[[ Extracted entries open ]]
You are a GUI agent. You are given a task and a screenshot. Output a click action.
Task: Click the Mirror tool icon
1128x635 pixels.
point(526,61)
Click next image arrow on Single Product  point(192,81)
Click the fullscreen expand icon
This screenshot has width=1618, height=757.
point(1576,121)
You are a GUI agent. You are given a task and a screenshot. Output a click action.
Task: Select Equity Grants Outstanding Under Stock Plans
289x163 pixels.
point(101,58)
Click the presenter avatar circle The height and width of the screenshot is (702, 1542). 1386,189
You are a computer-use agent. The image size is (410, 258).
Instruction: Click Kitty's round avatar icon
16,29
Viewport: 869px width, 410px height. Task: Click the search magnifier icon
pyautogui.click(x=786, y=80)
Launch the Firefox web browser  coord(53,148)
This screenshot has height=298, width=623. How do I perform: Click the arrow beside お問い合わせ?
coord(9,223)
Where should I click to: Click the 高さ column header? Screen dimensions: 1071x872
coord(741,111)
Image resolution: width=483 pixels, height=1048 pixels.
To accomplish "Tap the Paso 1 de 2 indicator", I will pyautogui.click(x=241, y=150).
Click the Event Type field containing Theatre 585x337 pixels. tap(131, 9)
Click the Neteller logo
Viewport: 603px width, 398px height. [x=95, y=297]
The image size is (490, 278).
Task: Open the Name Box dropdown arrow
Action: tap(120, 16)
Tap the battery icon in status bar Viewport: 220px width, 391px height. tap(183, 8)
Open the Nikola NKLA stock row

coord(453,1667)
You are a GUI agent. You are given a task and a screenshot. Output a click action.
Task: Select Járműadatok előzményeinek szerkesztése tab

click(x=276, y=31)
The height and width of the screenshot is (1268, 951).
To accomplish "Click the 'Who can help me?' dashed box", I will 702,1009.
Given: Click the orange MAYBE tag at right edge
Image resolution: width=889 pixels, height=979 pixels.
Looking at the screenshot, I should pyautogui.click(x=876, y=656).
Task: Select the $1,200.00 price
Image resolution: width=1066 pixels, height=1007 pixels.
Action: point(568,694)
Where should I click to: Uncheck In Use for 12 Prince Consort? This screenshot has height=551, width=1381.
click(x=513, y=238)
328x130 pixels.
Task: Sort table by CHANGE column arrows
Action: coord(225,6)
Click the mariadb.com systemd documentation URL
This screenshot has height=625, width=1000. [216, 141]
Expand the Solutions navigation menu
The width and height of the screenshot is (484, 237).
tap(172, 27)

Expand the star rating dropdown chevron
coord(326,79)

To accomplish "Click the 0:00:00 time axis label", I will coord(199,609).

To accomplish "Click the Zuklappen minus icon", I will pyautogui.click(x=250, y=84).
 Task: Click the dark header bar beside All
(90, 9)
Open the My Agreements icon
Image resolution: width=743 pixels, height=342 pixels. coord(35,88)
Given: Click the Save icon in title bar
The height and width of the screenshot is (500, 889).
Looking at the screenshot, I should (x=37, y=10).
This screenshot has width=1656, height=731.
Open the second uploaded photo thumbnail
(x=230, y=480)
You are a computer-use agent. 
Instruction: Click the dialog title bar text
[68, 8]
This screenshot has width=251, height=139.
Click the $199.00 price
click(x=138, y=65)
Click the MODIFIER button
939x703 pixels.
[[ Extracted entries closed ]]
▶ [What you are asked to do]:
Print again the lines of the entries above that fall between the line holding "Image resolution: width=483" and the line holding "The height and width of the screenshot is (1268, 951).", inclusive, exactly as they stand.

▶ [Written response]:
Image resolution: width=483 pixels, height=1048 pixels.
To accomplish "Tap the Paso 1 de 2 indicator", I will pyautogui.click(x=241, y=150).
Click the Event Type field containing Theatre 585x337 pixels. tap(131, 9)
Click the Neteller logo
Viewport: 603px width, 398px height. [x=95, y=297]
The image size is (490, 278).
Task: Open the Name Box dropdown arrow
Action: tap(120, 16)
Tap the battery icon in status bar Viewport: 220px width, 391px height. tap(183, 8)
Open the Nikola NKLA stock row

coord(453,1667)
You are a GUI agent. You are given a task and a screenshot. Output a click action.
Task: Select Járműadatok előzményeinek szerkesztése tab

click(x=276, y=31)
The height and width of the screenshot is (1268, 951).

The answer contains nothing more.